## Page text:
= = = =
Fix a constant $u >1 $ and let $N = n^u$. As $n \to \infty$, we have $$|S(N,n)| \sim \omega(u) \frac{N}{\log n}.$$ where $\omega$ is Buchstab's function. Buchstab's function is piecewise smooth, with singularities at the integers. I'll work out some special values of $u$ below:

If $1< u < 2$, then $|S(N,n)|$ is the number of primes between $N$ and $n$, so $\pi(N) - \pi(n)$. The first term is much larger than the second, so $$|S(N,n)| \sim \pi(N) \sim \frac{N}{\log N} = \frac{1}{u} \frac{N}{\log n}.$$ So $\omega(u)=1/u$ for $1 < u <2$.
= = = =
## Dataset extract:
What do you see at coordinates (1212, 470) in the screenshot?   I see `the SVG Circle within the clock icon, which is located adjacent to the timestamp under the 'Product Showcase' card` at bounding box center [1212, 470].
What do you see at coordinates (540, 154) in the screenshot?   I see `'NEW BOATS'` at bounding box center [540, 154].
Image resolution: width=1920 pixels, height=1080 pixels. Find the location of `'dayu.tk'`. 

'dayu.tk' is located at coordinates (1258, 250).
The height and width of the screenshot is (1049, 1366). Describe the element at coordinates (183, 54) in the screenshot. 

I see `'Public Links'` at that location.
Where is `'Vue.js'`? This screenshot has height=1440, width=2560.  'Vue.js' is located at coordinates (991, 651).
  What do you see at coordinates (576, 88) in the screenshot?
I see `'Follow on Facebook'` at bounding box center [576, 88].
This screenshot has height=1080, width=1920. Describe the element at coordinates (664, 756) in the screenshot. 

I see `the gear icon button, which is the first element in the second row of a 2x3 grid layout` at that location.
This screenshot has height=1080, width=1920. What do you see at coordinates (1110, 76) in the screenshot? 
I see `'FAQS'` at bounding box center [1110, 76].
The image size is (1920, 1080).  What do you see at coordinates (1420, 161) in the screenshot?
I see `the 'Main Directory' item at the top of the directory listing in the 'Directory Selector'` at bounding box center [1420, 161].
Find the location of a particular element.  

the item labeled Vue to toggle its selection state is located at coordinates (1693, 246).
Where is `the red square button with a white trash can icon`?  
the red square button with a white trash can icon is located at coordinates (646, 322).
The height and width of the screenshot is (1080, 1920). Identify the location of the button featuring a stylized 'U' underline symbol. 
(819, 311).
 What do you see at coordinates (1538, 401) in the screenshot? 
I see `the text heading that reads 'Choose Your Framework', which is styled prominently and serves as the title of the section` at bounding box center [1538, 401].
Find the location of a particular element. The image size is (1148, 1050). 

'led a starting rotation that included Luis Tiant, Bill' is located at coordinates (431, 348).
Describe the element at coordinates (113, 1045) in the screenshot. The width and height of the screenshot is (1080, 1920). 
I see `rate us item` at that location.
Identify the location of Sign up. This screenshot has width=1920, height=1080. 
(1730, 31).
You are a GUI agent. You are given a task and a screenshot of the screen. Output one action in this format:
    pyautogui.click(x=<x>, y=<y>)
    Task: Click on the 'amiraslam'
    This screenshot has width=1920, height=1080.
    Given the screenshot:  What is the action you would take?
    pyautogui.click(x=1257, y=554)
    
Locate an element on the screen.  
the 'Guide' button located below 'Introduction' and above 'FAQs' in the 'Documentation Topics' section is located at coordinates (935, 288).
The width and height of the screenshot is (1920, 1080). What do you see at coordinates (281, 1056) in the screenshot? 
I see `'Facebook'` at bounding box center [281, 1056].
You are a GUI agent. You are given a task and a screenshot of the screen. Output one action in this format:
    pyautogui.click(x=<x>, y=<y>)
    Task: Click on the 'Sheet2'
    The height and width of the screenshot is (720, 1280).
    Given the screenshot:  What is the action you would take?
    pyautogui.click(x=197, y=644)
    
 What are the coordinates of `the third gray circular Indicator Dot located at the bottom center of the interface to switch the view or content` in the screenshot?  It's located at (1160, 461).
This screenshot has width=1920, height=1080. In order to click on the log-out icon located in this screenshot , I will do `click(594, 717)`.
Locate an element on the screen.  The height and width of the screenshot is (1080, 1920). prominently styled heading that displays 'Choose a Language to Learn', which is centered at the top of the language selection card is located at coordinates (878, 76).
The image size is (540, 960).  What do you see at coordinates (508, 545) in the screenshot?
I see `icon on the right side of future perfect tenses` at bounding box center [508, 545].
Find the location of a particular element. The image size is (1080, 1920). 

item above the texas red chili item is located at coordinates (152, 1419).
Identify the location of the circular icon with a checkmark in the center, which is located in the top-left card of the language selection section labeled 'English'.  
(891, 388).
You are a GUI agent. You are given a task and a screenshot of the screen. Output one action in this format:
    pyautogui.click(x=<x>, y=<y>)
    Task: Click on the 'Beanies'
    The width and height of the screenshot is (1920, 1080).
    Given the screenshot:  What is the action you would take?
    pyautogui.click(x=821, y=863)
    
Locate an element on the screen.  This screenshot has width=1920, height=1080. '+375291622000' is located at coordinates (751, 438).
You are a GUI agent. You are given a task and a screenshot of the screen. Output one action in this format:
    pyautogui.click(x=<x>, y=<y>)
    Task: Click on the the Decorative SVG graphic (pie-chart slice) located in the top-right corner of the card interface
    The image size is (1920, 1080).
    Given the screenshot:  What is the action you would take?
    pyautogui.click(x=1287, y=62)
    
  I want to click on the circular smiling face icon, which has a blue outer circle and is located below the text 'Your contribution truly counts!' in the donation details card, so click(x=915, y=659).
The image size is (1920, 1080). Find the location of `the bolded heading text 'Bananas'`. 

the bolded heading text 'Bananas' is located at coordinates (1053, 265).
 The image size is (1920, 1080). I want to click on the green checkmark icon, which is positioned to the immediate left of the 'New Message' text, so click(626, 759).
= = = =
## Set problem A:
Translate this sentence from the Buchstab's function passage into Spanish: "Buchstab's function is piecewise smooth, with singularities at the integers."
## Set problem B:
According to the Buchstab's function passage, where does Buchstab's function have its singularities?
## Set problem C:
Reproduce the Buchstab's function passage word for word, everything from "If $1< u < 2$, then" down to "for $1 < u <2$.".

## Full solution A:
La función de Buchstab es suave a trozos, con singularidades en los enteros.

## Full solution B:
At the integers.

## Full solution C:
If $1< u < 2$, then $|S(N,n)|$ is the number of primes between $N$ and $n$, so $\pi(N) - \pi(n)$. The first term is much larger than the second, so $$|S(N,n)| \sim \pi(N) \sim \frac{N}{\log N} = \frac{1}{u} \frac{N}{\log n}.$$ So $\omega(u)=1/u$ for $1 < u <2$.